Plaintiff makes the point that there was no evidence to support the verdict. However, plaintiff, having joined with the defendant in submitting the issues to the jury upon the question as to whether defendant executed the note sued upon, which was a renewal note of the one originally executed by the defendant, for the purpose of accommodating plaintiff' or Hopkins, is not now in a position to urge this point. Thomas v. Boatright (Mo. App.) 245 S. W. 211. Aside from this we think that there is substantial evidence to go to the jury upon this question. Plaintiff makes much of isolated testimony of defendant on his cross-examination. This evidence is as follows:

"Q. Who was to receive the proceeds of that note? Wasn't it the understanding that Hopkins was to receive the proceeds of the note? A. It was to be given into the bank to cover up some of his paper; yes. Q. And Hopkins was to get the proceeds of it, wasn't he? A. I don't know whether he was to get the proceeds of it, or not. It was to cover up — Q. (interrupting). It was to cover up his paper? A. Yes, sir. Q. And help him? A. Yes sir."

It is insisted that defendant is bound by this testimony, and that it shows that the note was given for the accommodation of Hopkins. Defendant's evidence in chief and his other evidence on cross-examination is so strong and explicit that he was not signing the note for the accommodation of Hopkins that the quoted testimony of the defendant was evidently not meant in the way that plaintiff insists it should be construed. All inferences from the evidence must be taken in their most favorable light to the defendant. The record discloses that defendant was not an overly intelligent person, and, of course, was not familiar with the workings of a bank. His testimony, quoted, is susceptible to the construction that the bank was taking measures to assist Hopkins, a large customer, as well as itself. If the bank could not "cover up" Hopkins' loans, then the latter would have been required to reduce them. But defendant's evidence shows that whatever he did was to accommodate the bank, and that he was not interested in Hopkins. We think that his testimony taken as a whole was for the consideration of the jury upon the issues presented. Lamb v. Mo. Pac. Ry. Co., 147 Mo 171, 187, 48 S. W. 659, 51 S. W. 81; Bond v. C., B. & Q. Ry. Co., 110 Mo. App. 131, 84 S. W. 124; Bobbitt v. United Rys. Co., 169 Ea. App. 424, 153 S. W. 70.

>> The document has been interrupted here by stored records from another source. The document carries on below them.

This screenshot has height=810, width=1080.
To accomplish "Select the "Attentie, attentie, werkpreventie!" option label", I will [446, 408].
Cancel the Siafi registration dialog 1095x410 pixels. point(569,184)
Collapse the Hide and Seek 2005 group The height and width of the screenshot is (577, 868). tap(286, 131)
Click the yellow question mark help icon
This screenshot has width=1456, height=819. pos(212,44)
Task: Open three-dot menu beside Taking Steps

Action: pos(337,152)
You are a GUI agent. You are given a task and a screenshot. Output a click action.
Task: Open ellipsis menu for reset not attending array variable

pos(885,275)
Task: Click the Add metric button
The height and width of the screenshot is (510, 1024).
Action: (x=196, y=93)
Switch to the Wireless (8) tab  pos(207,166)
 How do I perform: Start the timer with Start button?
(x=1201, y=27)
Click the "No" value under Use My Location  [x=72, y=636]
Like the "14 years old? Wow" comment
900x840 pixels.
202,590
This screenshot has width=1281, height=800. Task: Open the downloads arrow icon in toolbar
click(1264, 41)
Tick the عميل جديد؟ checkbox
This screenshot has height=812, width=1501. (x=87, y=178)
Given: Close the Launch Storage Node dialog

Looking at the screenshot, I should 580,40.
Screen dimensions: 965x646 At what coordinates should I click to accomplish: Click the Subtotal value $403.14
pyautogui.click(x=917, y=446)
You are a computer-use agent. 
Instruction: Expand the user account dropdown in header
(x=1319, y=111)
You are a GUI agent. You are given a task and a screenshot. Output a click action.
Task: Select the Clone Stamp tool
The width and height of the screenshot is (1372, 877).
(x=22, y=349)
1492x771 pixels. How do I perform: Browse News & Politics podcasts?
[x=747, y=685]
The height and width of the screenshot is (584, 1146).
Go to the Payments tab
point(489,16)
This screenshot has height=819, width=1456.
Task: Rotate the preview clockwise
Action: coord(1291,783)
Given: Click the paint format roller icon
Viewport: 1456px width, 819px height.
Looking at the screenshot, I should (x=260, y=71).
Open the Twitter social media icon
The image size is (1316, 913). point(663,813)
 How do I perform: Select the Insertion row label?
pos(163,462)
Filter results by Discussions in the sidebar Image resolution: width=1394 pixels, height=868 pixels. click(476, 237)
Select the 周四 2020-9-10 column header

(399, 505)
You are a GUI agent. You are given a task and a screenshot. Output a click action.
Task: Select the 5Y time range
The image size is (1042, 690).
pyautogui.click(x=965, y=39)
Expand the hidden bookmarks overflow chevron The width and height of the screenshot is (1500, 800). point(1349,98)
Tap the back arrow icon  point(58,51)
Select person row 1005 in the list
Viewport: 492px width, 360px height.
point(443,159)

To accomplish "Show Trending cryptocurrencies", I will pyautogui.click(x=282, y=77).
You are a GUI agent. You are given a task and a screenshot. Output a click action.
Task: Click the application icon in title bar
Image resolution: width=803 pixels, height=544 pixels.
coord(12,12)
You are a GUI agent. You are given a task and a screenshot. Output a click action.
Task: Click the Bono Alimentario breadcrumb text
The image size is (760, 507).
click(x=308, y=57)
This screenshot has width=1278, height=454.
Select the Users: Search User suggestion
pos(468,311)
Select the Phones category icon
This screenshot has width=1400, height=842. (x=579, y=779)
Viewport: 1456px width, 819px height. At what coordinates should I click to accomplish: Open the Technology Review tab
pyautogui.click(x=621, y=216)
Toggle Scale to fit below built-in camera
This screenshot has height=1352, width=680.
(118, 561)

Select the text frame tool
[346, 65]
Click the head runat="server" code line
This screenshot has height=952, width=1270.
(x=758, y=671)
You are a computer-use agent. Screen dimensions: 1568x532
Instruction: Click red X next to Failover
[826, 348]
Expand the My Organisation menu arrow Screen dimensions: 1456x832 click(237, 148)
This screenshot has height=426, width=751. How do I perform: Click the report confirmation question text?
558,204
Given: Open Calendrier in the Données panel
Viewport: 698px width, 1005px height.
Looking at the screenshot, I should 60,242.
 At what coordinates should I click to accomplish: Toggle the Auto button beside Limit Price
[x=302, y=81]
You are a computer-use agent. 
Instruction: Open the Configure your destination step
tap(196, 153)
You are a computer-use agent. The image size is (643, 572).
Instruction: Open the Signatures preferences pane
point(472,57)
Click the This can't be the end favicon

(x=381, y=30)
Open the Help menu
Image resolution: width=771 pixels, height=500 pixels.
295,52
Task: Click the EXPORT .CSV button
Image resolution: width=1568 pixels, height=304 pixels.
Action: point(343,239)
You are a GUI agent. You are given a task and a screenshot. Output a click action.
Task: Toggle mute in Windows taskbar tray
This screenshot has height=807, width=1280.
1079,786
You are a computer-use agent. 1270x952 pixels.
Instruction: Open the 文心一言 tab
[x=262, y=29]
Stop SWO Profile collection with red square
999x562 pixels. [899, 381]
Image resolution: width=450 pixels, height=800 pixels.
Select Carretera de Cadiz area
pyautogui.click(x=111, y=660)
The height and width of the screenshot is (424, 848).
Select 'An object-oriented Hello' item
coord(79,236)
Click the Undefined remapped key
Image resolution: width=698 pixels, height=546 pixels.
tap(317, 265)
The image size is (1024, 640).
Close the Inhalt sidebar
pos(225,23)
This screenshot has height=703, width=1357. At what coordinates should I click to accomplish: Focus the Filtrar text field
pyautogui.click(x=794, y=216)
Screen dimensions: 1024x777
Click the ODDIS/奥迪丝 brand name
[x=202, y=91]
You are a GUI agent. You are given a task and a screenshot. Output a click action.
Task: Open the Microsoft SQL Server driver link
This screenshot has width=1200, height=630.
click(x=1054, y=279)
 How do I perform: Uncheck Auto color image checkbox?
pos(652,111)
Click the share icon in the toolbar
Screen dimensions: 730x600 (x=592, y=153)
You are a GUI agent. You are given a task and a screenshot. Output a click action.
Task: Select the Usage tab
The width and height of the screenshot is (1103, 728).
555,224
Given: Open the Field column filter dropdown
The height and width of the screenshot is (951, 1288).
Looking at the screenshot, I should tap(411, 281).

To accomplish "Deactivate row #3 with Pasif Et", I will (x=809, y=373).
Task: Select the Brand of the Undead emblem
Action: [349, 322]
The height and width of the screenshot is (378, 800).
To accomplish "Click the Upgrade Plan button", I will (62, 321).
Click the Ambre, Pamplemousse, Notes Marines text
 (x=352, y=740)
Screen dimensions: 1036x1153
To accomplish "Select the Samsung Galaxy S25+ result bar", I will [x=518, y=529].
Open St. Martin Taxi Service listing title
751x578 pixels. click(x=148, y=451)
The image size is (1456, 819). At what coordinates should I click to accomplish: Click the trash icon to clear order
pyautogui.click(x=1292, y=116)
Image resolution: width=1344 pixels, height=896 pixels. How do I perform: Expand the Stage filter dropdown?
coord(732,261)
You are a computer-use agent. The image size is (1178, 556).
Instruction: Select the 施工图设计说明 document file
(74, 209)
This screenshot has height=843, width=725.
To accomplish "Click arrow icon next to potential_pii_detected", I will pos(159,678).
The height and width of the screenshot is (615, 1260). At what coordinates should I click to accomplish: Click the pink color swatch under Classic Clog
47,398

It is insisted that defendant was liable to plaintiff on the note he signed, because he retained the Hopkins-Lauman note; that had he indorsed and delivered that note to the plaintiff, then plaintiff could have held Hopkins and Lauman as makers. Under the agreement made between Peck and the defendant, it was the duty of plaintiff to return defendant's note to him before it could require him to return to defendant the Hopkins-Lauman note. Peck testified that he placed the Hopkins-Lauman note in his private box to be held for the defendant, and that he, turned it over to McGinnis with instruction to deliver it to the defendant. McGinnis gave it to the defendant saying, "Peck sent it to me to give to you." Defendant testified, "I took it * * * I told him (McGinnis), * * * `If you don't want it, I will take it, and keep it.'"

It is insisted that there is no evidence that Peck as president had power to make the agreement with the defendant that is claimed by the latter; "in other words, the court cannot assume that Peck, as president, took the original note as accommodation paper." A like contention was disposed of unfavorably to it in the case of Bank v. Keith, 85 Mo. App. 409.